> _EXCERPTED RECORDS_:

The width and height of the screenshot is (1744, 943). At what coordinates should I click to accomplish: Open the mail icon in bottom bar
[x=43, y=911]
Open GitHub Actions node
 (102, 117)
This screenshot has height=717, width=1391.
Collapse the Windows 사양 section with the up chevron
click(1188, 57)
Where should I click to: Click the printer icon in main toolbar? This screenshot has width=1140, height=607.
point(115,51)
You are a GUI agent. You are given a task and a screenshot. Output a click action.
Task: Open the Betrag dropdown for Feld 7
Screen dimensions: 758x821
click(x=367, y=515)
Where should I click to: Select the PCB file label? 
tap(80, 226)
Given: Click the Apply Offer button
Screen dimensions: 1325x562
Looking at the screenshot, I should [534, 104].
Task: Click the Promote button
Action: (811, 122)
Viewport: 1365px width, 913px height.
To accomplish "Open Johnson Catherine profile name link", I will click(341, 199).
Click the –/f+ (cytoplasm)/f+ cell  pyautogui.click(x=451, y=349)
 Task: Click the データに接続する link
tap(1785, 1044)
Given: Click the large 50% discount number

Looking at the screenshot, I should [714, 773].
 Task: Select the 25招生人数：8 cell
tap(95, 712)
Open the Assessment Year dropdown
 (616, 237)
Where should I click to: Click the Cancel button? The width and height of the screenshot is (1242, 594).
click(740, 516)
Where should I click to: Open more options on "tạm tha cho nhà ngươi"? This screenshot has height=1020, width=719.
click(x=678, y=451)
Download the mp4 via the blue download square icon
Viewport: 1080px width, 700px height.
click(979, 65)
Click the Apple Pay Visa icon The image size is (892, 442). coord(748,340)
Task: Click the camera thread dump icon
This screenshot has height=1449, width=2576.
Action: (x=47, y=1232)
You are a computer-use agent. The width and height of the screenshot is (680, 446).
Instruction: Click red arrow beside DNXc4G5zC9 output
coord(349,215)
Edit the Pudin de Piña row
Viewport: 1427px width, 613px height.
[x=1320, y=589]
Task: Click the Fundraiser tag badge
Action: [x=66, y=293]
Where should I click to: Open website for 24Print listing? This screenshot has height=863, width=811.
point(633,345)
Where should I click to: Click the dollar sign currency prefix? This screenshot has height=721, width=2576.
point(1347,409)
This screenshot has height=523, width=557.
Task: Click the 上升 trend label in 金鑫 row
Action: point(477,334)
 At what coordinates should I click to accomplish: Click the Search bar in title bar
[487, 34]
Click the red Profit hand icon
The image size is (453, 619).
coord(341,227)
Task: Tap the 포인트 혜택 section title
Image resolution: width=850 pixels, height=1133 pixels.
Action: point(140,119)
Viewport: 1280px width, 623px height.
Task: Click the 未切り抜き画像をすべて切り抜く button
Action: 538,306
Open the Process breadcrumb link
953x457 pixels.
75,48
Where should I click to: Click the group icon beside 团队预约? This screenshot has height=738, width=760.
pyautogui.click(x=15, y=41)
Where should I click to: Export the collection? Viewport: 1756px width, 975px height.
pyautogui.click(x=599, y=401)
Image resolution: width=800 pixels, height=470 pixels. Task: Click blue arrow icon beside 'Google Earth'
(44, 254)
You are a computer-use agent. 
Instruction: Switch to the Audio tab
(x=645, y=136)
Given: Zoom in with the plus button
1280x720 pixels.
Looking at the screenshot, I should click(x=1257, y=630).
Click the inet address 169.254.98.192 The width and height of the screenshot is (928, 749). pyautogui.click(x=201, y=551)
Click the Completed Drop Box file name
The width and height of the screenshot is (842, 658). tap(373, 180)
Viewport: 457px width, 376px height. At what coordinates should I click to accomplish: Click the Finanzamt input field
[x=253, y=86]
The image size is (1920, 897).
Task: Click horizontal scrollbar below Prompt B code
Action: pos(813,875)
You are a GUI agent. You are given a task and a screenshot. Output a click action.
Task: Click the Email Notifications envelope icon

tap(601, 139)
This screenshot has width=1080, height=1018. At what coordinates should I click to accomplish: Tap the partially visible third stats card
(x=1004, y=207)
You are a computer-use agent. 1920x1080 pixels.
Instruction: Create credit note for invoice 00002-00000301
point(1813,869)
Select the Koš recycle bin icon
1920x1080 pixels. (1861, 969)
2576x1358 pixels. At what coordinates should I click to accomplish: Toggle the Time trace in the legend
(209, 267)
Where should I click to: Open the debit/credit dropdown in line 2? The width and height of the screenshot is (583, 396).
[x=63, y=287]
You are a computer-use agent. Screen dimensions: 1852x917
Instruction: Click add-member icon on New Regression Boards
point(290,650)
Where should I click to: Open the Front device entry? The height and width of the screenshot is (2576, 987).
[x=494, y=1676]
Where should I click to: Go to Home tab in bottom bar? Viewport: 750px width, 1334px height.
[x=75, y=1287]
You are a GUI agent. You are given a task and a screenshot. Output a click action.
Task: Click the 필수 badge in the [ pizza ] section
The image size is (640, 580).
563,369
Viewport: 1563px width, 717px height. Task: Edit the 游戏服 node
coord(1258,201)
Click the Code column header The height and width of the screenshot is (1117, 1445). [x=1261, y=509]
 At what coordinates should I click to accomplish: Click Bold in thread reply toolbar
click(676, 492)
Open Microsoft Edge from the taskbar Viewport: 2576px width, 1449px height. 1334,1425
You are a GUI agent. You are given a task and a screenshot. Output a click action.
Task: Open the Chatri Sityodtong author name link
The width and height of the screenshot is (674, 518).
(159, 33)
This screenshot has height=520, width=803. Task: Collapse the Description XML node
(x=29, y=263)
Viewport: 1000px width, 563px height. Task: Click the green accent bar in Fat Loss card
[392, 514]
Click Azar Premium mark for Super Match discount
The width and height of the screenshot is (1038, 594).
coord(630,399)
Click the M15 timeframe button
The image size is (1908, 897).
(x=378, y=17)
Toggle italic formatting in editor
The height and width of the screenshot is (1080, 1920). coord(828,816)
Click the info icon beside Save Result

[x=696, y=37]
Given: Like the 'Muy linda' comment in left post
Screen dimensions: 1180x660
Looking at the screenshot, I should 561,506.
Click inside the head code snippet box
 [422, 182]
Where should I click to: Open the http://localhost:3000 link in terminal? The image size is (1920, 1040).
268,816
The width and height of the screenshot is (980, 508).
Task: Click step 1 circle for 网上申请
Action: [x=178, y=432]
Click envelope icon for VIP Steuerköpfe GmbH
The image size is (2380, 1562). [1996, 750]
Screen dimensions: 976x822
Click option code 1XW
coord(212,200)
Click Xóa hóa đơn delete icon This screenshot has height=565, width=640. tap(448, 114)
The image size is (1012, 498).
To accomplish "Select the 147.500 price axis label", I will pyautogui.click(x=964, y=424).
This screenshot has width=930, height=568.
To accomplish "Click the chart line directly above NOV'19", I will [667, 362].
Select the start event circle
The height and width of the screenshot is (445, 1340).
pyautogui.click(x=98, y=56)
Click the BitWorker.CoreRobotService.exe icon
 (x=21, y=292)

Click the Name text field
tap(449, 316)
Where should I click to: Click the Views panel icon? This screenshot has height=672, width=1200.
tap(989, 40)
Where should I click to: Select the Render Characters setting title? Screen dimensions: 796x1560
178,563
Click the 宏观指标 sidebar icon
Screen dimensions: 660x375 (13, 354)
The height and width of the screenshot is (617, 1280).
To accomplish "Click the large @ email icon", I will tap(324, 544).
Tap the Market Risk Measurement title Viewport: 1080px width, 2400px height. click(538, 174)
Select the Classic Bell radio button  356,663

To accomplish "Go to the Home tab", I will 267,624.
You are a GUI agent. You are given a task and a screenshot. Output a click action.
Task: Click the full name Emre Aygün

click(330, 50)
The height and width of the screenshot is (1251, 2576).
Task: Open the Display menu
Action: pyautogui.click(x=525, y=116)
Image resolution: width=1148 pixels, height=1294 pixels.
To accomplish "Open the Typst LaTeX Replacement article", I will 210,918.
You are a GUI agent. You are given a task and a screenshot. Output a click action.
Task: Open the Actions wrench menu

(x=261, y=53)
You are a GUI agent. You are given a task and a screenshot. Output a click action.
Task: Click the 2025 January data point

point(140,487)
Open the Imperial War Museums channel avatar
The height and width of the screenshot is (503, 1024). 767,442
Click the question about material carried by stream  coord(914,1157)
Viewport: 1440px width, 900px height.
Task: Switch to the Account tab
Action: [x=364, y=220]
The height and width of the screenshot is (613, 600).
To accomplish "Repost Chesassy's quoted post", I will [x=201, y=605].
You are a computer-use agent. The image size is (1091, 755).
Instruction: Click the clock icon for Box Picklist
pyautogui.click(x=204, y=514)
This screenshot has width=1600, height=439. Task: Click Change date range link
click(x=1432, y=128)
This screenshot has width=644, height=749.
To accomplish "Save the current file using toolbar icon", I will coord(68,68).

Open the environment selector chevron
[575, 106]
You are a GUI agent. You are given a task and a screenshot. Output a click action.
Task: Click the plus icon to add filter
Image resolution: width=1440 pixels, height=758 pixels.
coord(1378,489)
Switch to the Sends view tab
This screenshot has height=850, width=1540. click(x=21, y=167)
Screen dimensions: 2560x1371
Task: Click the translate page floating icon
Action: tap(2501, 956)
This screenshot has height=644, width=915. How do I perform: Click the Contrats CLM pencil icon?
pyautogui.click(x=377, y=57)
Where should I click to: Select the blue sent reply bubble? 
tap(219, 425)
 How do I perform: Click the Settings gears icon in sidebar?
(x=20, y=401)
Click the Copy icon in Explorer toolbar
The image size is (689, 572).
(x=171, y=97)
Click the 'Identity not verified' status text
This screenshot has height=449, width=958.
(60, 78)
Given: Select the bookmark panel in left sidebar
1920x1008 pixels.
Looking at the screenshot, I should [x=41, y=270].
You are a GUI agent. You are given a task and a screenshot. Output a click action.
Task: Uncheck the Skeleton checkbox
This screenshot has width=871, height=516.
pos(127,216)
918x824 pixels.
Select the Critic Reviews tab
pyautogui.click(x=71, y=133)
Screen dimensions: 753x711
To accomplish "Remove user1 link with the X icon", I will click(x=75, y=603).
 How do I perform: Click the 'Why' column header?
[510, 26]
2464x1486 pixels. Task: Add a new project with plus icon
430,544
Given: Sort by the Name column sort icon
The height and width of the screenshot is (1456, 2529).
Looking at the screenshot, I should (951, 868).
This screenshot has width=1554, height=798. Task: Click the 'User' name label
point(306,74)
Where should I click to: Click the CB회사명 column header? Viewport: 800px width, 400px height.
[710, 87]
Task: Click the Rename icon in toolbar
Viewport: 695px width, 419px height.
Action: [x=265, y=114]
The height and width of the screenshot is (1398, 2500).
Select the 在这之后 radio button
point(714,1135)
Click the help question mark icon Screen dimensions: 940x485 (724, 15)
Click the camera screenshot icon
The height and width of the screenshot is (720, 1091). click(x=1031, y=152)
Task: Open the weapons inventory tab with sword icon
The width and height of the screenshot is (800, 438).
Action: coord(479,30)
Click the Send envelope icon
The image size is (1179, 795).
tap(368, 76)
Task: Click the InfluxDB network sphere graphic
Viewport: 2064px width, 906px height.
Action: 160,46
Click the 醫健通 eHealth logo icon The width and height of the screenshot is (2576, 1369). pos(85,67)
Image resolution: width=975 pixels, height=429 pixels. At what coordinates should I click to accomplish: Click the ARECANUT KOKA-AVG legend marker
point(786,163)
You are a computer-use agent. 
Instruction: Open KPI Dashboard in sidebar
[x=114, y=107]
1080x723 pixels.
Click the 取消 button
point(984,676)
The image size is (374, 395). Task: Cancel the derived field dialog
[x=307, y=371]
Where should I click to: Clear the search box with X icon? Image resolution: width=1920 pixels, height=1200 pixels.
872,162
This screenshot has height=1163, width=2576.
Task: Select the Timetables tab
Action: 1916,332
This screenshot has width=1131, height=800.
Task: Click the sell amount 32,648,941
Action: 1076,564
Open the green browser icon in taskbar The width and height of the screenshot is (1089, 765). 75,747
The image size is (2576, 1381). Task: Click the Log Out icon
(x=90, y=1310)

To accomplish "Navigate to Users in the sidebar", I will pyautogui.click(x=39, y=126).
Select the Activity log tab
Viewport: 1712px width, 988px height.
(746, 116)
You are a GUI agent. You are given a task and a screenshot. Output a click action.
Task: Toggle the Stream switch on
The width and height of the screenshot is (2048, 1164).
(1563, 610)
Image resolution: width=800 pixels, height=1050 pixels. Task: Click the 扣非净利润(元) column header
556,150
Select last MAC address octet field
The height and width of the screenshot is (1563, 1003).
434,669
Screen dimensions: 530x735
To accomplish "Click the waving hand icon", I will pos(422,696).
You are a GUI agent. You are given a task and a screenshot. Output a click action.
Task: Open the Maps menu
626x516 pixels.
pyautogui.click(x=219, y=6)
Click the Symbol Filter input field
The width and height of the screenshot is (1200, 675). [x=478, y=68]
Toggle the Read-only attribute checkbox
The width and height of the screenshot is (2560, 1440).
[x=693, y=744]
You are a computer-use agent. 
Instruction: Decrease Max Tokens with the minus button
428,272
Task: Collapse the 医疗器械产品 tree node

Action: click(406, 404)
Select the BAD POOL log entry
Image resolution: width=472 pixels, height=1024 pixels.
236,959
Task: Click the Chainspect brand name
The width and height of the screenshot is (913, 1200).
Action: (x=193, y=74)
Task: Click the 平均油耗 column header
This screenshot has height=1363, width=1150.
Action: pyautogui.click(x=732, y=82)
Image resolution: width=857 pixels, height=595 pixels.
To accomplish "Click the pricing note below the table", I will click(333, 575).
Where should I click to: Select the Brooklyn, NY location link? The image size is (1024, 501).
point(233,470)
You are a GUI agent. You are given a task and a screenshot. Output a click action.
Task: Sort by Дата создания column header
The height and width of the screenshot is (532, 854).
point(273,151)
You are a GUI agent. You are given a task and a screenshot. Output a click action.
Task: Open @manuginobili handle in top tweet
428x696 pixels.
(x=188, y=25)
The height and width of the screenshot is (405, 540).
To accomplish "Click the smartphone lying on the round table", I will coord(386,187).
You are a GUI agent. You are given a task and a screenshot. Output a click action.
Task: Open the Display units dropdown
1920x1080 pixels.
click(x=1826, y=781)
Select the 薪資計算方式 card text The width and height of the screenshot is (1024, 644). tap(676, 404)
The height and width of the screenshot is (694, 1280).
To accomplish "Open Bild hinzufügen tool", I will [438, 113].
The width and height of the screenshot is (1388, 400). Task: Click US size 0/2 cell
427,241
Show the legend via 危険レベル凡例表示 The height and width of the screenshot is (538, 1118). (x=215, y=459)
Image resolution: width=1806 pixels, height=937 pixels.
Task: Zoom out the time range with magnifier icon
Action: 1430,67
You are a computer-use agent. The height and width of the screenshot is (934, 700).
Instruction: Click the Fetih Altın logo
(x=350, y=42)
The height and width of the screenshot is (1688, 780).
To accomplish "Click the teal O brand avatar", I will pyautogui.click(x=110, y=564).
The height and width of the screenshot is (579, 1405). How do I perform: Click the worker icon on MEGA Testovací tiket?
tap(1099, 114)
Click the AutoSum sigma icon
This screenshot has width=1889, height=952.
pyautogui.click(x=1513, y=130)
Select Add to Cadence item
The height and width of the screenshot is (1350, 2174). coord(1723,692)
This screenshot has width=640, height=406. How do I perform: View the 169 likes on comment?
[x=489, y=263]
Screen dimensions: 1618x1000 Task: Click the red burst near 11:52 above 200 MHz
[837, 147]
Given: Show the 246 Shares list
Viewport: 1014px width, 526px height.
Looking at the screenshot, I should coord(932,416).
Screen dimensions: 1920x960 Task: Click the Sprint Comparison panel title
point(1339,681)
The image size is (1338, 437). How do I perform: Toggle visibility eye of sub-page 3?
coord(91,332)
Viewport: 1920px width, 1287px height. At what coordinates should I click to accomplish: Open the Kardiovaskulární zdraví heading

> _DIRECTIVE_: Update the lines starting at the first line and ending at the line containing "point(115,51)", changing "chevron" to "arrow" and leaving everything else unchanged. Give only those lines.

> _RESPONSE TO THE TASK_:
The width and height of the screenshot is (1744, 943). At what coordinates should I click to accomplish: Open the mail icon in bottom bar
[x=43, y=911]
Open GitHub Actions node
 (102, 117)
This screenshot has height=717, width=1391.
Collapse the Windows 사양 section with the up arrow
click(1188, 57)
Where should I click to: Click the printer icon in main toolbar? This screenshot has width=1140, height=607.
point(115,51)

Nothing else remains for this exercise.